Perhaps Tom's comments were strictly 'Neutral' and meant to make each one of us determine for ourself if this is the time to BUY AND HOLD - because we are entering a promising investment opportunity; or shoud we STAY in SAFETY.

That is something each - and everyone of us - has to decide.

PEACE MAN - BE COOL :cool::cool:

Birchtree
07-18-2009, 09:10 AM
I believe this week the smart money is still less bullish while the dumb money indicator has maintained a very bullish posture. In a bear market environment this widening divergence will usually favor the smart money and the market would eventually roll over. In a bull market, such a divergence has no consequence. This market now will not pause on the way up - the rest has been completed and now the games will begin anew. And the bull certainly will be extremely powerful.

Bullitt
10-11-2009, 05:30 PM
The "Dumb Money" indicator is extremely bullish; the "Smart Money" is neutral; insiders are net sellers; and the Rydex timers seem to be on the wrong side of the trend. But even these trends can become exhausted over time and they won't persist forever. In the absence of a melt up, meaningfully higher prices will not be achieved until we see lower prices first. Therefore, stocks are for renting not owning.Ha. Buy and hold was like, so yesterday Brah- Just take a look at any newspaper or magazine headline. Trading is what all the cool kids are doing today.
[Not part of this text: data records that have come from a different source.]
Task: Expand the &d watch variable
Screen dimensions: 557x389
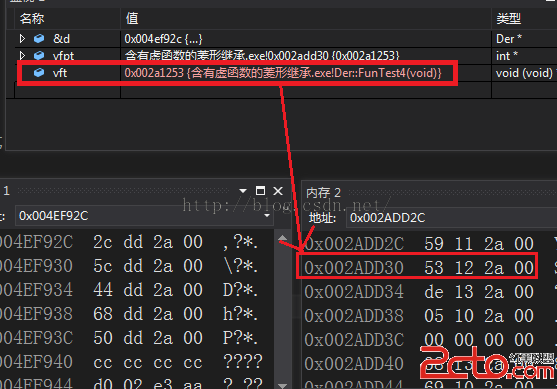Action: coord(22,38)
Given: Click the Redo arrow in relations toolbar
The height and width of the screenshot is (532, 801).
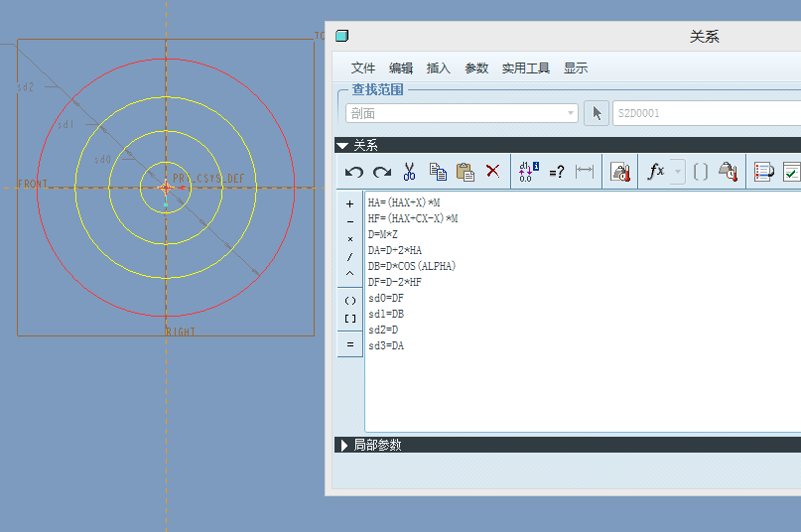Looking at the screenshot, I should [381, 172].
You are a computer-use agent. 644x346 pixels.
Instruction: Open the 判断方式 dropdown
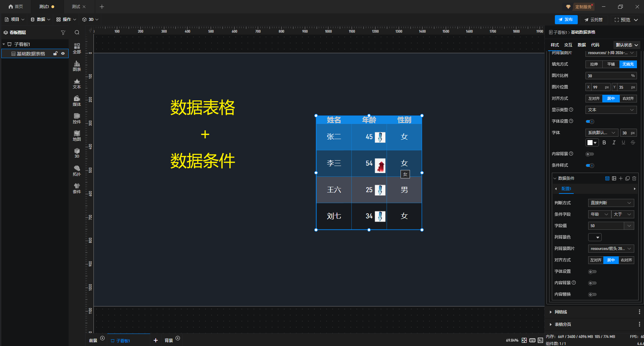point(611,203)
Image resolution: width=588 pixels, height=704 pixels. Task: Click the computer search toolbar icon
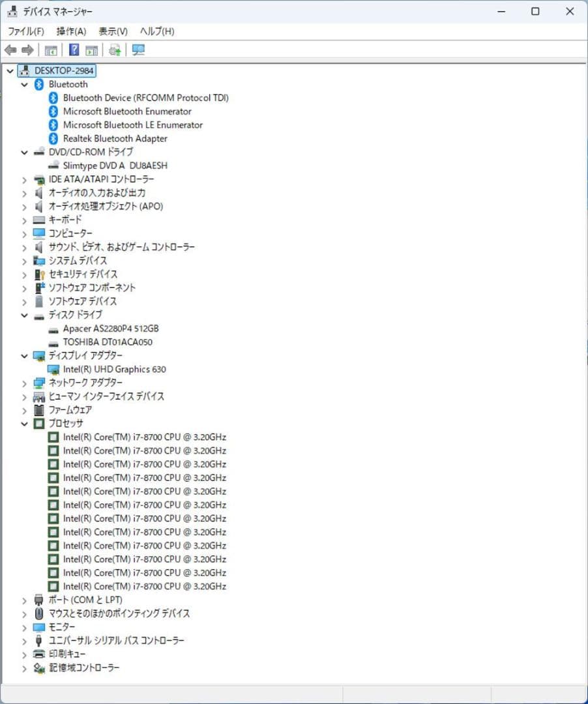click(138, 50)
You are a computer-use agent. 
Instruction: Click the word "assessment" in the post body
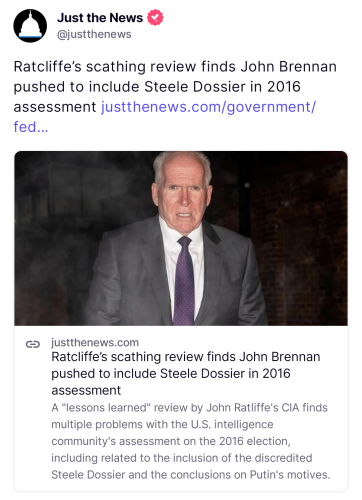[x=55, y=107]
http://thetechnicaltakedotcom.blogspot.com/2009/10/investor-sentiment-i-am-changing-my.html

Bullitt
03-09-2010, 06:38 PM
The Dumb Money just keeps buying Calls. Happy days are here again.

8632

Bullitt
05-22-2010, 10:57 AM
ISEE came in at 64 on Friday and that means the retail investor is buying puts. I think that reading could have been lower if the Algos didn't blow out any weak bears in the last 5 minutes on Friday.